Restate the full set of records exactly, word for word.

== Recorded data

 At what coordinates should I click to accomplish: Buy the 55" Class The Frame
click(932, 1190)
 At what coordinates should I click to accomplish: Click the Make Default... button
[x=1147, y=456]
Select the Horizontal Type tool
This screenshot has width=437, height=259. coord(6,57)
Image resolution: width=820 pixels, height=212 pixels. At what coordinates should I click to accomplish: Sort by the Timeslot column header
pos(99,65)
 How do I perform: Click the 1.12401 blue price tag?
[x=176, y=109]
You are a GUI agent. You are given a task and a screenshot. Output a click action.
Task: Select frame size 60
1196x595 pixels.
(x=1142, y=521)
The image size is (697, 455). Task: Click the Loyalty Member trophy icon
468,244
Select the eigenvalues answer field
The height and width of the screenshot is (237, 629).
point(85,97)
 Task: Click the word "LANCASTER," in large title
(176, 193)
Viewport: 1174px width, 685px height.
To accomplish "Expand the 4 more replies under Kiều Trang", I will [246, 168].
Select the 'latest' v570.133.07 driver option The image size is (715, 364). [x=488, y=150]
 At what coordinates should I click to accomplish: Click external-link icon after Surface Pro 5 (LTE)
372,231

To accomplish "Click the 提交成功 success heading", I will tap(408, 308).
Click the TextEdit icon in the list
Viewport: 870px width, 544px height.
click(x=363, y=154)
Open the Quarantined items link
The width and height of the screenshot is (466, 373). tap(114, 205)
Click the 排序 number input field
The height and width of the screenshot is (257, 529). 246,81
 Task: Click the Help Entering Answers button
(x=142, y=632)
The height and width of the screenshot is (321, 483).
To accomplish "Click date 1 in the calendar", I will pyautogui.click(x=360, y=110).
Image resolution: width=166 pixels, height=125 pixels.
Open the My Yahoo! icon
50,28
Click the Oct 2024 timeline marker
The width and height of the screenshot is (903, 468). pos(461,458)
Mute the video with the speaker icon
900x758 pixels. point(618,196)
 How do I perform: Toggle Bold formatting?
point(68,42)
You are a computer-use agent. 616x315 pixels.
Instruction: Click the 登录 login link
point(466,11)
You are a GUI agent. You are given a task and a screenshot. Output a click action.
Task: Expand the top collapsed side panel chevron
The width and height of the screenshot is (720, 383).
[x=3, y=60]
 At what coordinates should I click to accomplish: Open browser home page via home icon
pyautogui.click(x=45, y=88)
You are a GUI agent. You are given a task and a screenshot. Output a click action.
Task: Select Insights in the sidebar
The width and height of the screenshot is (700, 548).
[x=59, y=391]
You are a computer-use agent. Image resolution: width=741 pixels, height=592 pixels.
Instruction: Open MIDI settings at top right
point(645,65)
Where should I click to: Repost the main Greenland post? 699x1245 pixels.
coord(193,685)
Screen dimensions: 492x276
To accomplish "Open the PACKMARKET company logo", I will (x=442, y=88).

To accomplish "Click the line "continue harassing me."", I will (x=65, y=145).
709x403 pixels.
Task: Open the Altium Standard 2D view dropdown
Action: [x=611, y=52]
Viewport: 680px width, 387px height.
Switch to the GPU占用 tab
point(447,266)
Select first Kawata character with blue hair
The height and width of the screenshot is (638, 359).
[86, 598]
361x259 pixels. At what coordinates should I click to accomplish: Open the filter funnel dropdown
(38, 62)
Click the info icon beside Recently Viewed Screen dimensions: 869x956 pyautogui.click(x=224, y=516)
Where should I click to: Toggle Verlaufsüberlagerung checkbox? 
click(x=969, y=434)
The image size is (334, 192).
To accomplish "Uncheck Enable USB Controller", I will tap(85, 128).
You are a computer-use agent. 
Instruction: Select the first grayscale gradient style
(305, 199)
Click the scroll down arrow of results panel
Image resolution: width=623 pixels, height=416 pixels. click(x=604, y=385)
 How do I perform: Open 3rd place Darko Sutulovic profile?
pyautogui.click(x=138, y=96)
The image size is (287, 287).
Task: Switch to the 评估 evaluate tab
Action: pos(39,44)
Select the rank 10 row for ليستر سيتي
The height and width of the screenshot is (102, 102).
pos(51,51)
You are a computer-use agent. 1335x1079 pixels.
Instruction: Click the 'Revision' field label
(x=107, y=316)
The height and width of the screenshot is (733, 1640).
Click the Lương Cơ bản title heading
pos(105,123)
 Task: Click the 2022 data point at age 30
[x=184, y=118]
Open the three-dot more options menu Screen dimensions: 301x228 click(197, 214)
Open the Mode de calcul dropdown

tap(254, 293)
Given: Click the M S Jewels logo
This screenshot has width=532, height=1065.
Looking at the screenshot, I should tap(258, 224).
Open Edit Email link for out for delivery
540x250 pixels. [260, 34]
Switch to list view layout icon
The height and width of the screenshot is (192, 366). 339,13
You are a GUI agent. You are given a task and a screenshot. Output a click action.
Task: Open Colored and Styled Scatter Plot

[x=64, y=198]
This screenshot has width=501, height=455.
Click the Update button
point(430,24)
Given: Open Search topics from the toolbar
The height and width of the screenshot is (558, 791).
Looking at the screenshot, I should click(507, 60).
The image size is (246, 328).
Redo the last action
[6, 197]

====

◆ Solution to the exercise ◆
 At what coordinates should I click to accomplish: Buy the 55" Class The Frame
click(932, 1190)
 At what coordinates should I click to accomplish: Click the Make Default... button
[x=1147, y=456]
Select the Horizontal Type tool
This screenshot has width=437, height=259. coord(6,57)
Image resolution: width=820 pixels, height=212 pixels. At what coordinates should I click to accomplish: Sort by the Timeslot column header
pos(99,65)
 How do I perform: Click the 1.12401 blue price tag?
[x=176, y=109]
You are a GUI agent. You are given a task and a screenshot. Output a click action.
Task: Select frame size 60
1196x595 pixels.
(x=1142, y=521)
The image size is (697, 455). Task: Click the Loyalty Member trophy icon
468,244
Select the eigenvalues answer field
The height and width of the screenshot is (237, 629).
point(85,97)
 Task: Click the word "LANCASTER," in large title
(176, 193)
Viewport: 1174px width, 685px height.
To accomplish "Expand the 4 more replies under Kiều Trang", I will [246, 168].
Select the 'latest' v570.133.07 driver option The image size is (715, 364). [x=488, y=150]
 At what coordinates should I click to accomplish: Click external-link icon after Surface Pro 5 (LTE)
372,231

To accomplish "Click the 提交成功 success heading", I will tap(408, 308).
Click the TextEdit icon in the list
Viewport: 870px width, 544px height.
click(x=363, y=154)
Open the Quarantined items link
The width and height of the screenshot is (466, 373). tap(114, 205)
Click the 排序 number input field
The height and width of the screenshot is (257, 529). 246,81
 Task: Click the Help Entering Answers button
(x=142, y=632)
The height and width of the screenshot is (321, 483).
To accomplish "Click date 1 in the calendar", I will pyautogui.click(x=360, y=110).
Image resolution: width=166 pixels, height=125 pixels.
Open the My Yahoo! icon
50,28
Click the Oct 2024 timeline marker
The width and height of the screenshot is (903, 468). pos(461,458)
Mute the video with the speaker icon
900x758 pixels. point(618,196)
 How do I perform: Toggle Bold formatting?
point(68,42)
You are a computer-use agent. 616x315 pixels.
Instruction: Click the 登录 login link
point(466,11)
You are a GUI agent. You are given a task and a screenshot. Output a click action.
Task: Expand the top collapsed side panel chevron
The width and height of the screenshot is (720, 383).
[x=3, y=60]
 At what coordinates should I click to accomplish: Open browser home page via home icon
pyautogui.click(x=45, y=88)
You are a GUI agent. You are given a task and a screenshot. Output a click action.
Task: Select Insights in the sidebar
The width and height of the screenshot is (700, 548).
[x=59, y=391]
You are a computer-use agent. Image resolution: width=741 pixels, height=592 pixels.
Instruction: Open MIDI settings at top right
point(645,65)
Where should I click to: Repost the main Greenland post? 699x1245 pixels.
coord(193,685)
Screen dimensions: 492x276
To accomplish "Open the PACKMARKET company logo", I will (x=442, y=88).

To accomplish "Click the line "continue harassing me."", I will (x=65, y=145).
709x403 pixels.
Task: Open the Altium Standard 2D view dropdown
Action: [x=611, y=52]
Viewport: 680px width, 387px height.
Switch to the GPU占用 tab
point(447,266)
Select first Kawata character with blue hair
The height and width of the screenshot is (638, 359).
[86, 598]
361x259 pixels. At what coordinates should I click to accomplish: Open the filter funnel dropdown
(38, 62)
Click the info icon beside Recently Viewed Screen dimensions: 869x956 pyautogui.click(x=224, y=516)
Where should I click to: Toggle Verlaufsüberlagerung checkbox? 
click(x=969, y=434)
The image size is (334, 192).
To accomplish "Uncheck Enable USB Controller", I will tap(85, 128).
You are a computer-use agent. 
Instruction: Select the first grayscale gradient style
(305, 199)
Click the scroll down arrow of results panel
Image resolution: width=623 pixels, height=416 pixels. click(x=604, y=385)
 How do I perform: Open 3rd place Darko Sutulovic profile?
pyautogui.click(x=138, y=96)
The image size is (287, 287).
Task: Switch to the 评估 evaluate tab
Action: pos(39,44)
Select the rank 10 row for ليستر سيتي
The height and width of the screenshot is (102, 102).
pos(51,51)
You are a computer-use agent. 1335x1079 pixels.
Instruction: Click the 'Revision' field label
(x=107, y=316)
The height and width of the screenshot is (733, 1640).
Click the Lương Cơ bản title heading
pos(105,123)
 Task: Click the 2022 data point at age 30
[x=184, y=118]
Open the three-dot more options menu Screen dimensions: 301x228 click(197, 214)
Open the Mode de calcul dropdown

tap(254, 293)
Given: Click the M S Jewels logo
This screenshot has width=532, height=1065.
Looking at the screenshot, I should tap(258, 224).
Open Edit Email link for out for delivery
540x250 pixels. [260, 34]
Switch to list view layout icon
The height and width of the screenshot is (192, 366). 339,13
You are a GUI agent. You are given a task and a screenshot. Output a click action.
Task: Open Colored and Styled Scatter Plot

[x=64, y=198]
This screenshot has width=501, height=455.
Click the Update button
point(430,24)
Given: Open Search topics from the toolbar
The height and width of the screenshot is (558, 791).
Looking at the screenshot, I should click(507, 60).
The image size is (246, 328).
Redo the last action
[6, 197]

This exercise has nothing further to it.